[Stored data entries]
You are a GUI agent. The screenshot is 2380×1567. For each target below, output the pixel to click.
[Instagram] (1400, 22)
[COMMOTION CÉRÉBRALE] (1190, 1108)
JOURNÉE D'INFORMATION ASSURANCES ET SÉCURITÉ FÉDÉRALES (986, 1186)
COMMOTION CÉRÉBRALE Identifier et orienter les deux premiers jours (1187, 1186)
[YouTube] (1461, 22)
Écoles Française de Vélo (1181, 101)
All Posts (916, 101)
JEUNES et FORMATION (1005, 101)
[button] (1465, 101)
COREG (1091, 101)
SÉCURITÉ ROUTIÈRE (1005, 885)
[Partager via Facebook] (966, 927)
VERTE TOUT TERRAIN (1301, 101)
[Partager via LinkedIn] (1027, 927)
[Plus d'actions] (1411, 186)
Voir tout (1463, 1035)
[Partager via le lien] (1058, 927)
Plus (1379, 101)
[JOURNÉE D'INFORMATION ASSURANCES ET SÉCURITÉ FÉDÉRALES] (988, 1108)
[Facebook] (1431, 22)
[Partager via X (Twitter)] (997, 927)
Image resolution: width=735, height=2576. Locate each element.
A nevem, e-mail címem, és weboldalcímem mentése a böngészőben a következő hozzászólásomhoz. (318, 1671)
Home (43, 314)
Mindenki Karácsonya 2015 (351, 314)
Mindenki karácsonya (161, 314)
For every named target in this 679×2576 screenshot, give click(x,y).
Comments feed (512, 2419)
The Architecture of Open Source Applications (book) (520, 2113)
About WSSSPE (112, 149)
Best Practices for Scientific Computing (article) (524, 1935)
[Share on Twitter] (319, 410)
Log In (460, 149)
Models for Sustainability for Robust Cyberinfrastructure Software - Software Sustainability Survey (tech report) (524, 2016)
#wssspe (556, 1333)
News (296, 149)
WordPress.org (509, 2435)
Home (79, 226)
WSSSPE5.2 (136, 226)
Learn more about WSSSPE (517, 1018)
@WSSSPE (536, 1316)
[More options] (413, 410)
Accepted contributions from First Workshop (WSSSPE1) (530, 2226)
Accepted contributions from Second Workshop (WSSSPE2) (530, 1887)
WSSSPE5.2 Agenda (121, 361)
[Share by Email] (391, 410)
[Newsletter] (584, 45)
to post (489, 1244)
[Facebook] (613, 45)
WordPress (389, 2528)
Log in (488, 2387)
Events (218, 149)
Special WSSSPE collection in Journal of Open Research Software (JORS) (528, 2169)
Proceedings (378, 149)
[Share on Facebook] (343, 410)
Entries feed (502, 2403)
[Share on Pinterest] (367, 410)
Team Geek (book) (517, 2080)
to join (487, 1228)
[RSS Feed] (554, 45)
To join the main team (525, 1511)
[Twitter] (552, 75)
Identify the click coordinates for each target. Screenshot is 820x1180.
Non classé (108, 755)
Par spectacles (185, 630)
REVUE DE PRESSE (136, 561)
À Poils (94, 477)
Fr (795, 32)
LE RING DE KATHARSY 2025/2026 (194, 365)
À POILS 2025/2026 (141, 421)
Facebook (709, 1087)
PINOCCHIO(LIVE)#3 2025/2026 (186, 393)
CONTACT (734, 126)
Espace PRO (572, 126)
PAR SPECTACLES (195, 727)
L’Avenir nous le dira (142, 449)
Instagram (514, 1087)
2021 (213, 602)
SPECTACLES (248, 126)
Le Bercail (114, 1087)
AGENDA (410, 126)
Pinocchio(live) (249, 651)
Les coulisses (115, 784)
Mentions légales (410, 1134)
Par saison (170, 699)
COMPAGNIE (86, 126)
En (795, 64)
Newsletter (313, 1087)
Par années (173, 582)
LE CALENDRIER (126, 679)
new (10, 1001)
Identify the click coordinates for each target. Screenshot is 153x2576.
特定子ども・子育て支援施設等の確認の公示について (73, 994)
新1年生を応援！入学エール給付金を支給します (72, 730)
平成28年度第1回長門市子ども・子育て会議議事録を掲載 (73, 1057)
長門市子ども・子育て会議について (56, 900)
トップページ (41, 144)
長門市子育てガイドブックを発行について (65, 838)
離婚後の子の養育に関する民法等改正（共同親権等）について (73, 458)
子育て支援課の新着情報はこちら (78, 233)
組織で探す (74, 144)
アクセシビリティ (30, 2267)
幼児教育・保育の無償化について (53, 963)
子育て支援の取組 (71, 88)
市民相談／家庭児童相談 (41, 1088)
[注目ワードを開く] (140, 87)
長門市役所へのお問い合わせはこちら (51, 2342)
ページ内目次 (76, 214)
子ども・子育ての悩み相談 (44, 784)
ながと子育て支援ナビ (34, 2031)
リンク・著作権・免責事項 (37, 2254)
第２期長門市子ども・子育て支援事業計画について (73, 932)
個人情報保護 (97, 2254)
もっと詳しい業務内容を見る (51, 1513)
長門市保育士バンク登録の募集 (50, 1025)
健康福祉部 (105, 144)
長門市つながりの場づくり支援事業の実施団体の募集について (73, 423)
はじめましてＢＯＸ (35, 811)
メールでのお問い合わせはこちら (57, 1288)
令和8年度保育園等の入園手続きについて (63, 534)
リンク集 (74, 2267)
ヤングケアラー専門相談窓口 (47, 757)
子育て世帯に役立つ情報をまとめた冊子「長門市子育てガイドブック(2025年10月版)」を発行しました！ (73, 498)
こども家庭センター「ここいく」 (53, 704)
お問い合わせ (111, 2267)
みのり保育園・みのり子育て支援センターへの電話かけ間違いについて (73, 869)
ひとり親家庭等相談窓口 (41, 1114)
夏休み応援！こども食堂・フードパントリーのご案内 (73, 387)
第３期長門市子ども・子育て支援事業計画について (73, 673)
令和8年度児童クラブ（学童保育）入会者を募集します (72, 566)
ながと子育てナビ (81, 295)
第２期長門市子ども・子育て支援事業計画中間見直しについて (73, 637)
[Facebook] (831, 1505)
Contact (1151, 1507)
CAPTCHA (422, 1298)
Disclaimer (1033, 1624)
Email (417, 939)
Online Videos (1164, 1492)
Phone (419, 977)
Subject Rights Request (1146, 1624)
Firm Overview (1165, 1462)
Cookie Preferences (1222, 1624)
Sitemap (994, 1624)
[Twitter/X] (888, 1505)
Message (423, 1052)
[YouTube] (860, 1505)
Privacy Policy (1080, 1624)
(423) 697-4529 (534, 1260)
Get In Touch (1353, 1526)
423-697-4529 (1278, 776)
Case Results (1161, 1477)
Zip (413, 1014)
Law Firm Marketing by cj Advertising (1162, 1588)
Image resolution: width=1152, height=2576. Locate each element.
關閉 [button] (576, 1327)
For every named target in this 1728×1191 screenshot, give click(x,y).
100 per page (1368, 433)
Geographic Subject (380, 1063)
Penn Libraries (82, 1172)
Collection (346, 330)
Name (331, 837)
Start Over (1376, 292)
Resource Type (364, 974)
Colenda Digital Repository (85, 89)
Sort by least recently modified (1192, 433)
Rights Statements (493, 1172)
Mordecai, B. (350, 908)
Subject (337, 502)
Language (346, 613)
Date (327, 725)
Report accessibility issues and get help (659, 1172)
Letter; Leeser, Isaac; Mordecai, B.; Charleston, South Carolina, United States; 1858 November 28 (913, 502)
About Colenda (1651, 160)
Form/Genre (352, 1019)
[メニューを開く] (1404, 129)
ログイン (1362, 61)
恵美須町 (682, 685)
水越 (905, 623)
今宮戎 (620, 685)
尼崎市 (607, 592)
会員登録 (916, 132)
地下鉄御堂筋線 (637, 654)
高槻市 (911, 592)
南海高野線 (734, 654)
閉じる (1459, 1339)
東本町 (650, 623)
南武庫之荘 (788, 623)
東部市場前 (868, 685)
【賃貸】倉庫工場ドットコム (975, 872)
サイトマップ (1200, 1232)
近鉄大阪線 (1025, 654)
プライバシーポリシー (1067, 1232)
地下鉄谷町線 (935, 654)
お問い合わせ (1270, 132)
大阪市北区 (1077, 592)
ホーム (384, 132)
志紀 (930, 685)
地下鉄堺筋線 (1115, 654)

### Exercise requirements
Copy only the entries from the first line to the line with "Mindenki karácsonya (161, 314)", each exactly as it appears.

### Answer box
You are a GUI agent. The screenshot is 2380×1567. For each target below, output the pixel to click.
[Instagram] (1400, 22)
[COMMOTION CÉRÉBRALE] (1190, 1108)
JOURNÉE D'INFORMATION ASSURANCES ET SÉCURITÉ FÉDÉRALES (986, 1186)
COMMOTION CÉRÉBRALE Identifier et orienter les deux premiers jours (1187, 1186)
[YouTube] (1461, 22)
Écoles Française de Vélo (1181, 101)
All Posts (916, 101)
JEUNES et FORMATION (1005, 101)
[button] (1465, 101)
COREG (1091, 101)
SÉCURITÉ ROUTIÈRE (1005, 885)
[Partager via Facebook] (966, 927)
VERTE TOUT TERRAIN (1301, 101)
[Partager via LinkedIn] (1027, 927)
[Plus d'actions] (1411, 186)
Voir tout (1463, 1035)
[Partager via le lien] (1058, 927)
Plus (1379, 101)
[JOURNÉE D'INFORMATION ASSURANCES ET SÉCURITÉ FÉDÉRALES] (988, 1108)
[Facebook] (1431, 22)
[Partager via X (Twitter)] (997, 927)
Image resolution: width=735, height=2576. Locate each element.
A nevem, e-mail címem, és weboldalcímem mentése a böngészőben a következő hozzászólásomhoz. (318, 1671)
Home (43, 314)
Mindenki Karácsonya 2015 (351, 314)
Mindenki karácsonya (161, 314)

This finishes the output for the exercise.